Records for this task |
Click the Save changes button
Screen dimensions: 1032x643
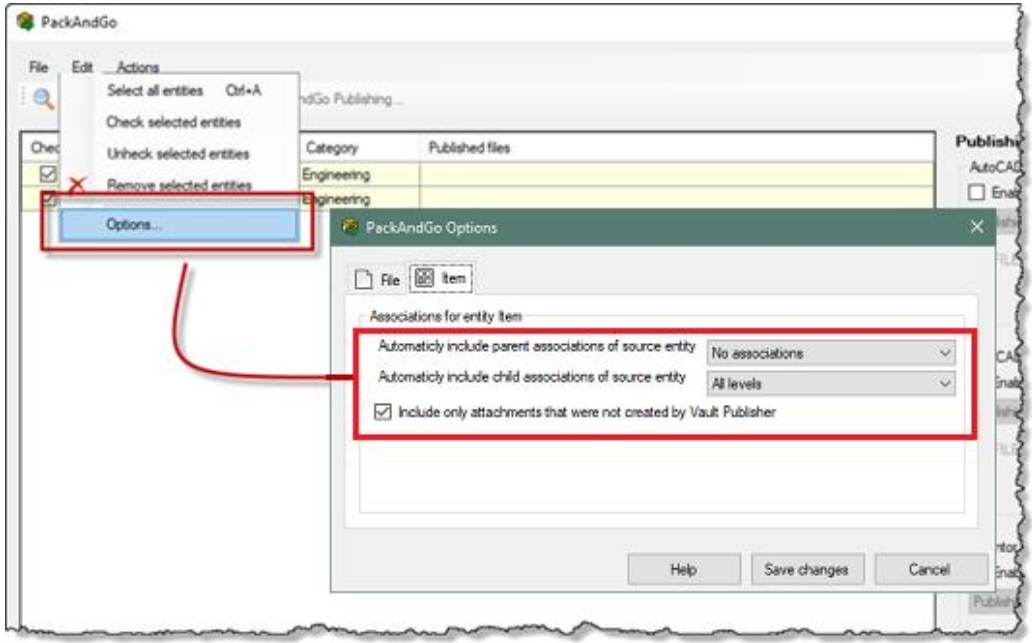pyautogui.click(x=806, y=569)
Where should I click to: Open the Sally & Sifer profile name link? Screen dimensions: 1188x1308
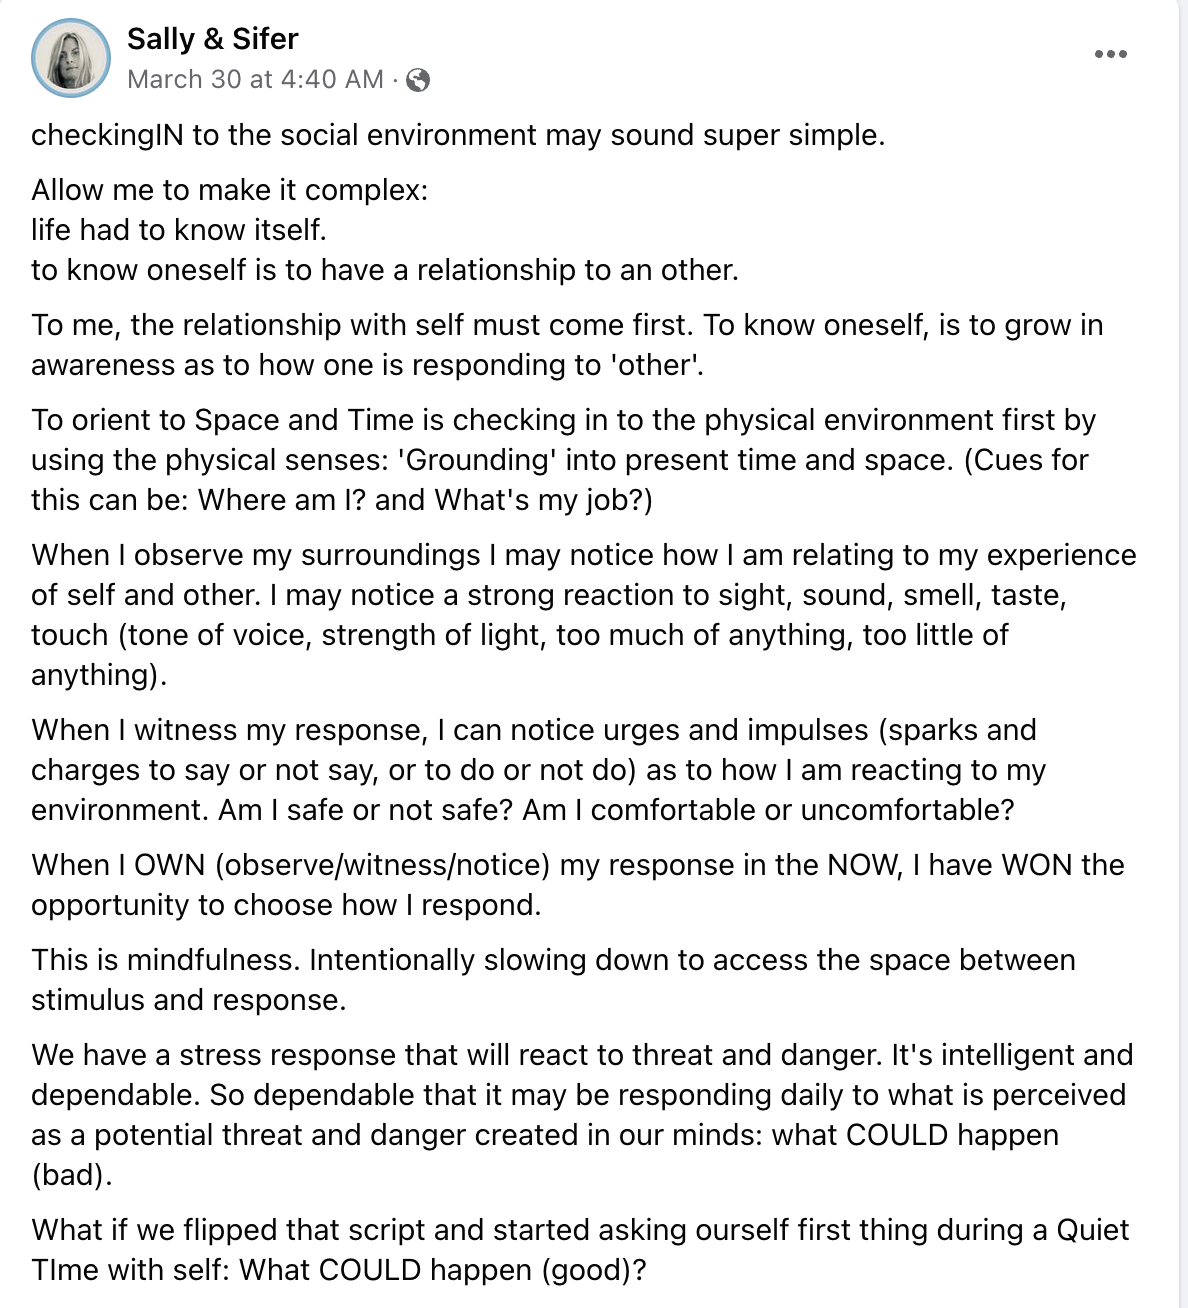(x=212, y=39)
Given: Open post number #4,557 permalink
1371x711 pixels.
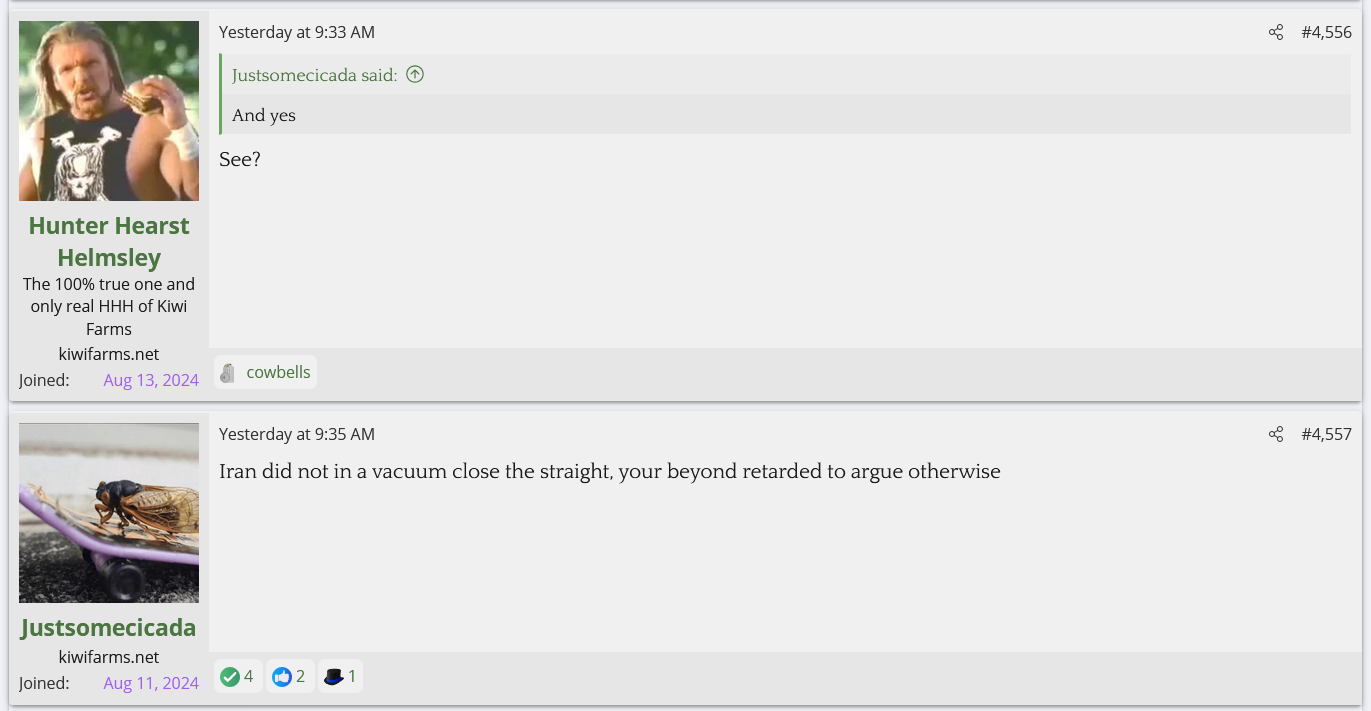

What you will do | Reproduce every line of the data above word for word, omitting the pictures.

Response for this exercise |
Click the Save changes button
Screen dimensions: 1032x643
pyautogui.click(x=806, y=569)
Where should I click to: Open the Sally & Sifer profile name link? Screen dimensions: 1188x1308
(x=212, y=39)
Given: Open post number #4,557 permalink
1371x711 pixels.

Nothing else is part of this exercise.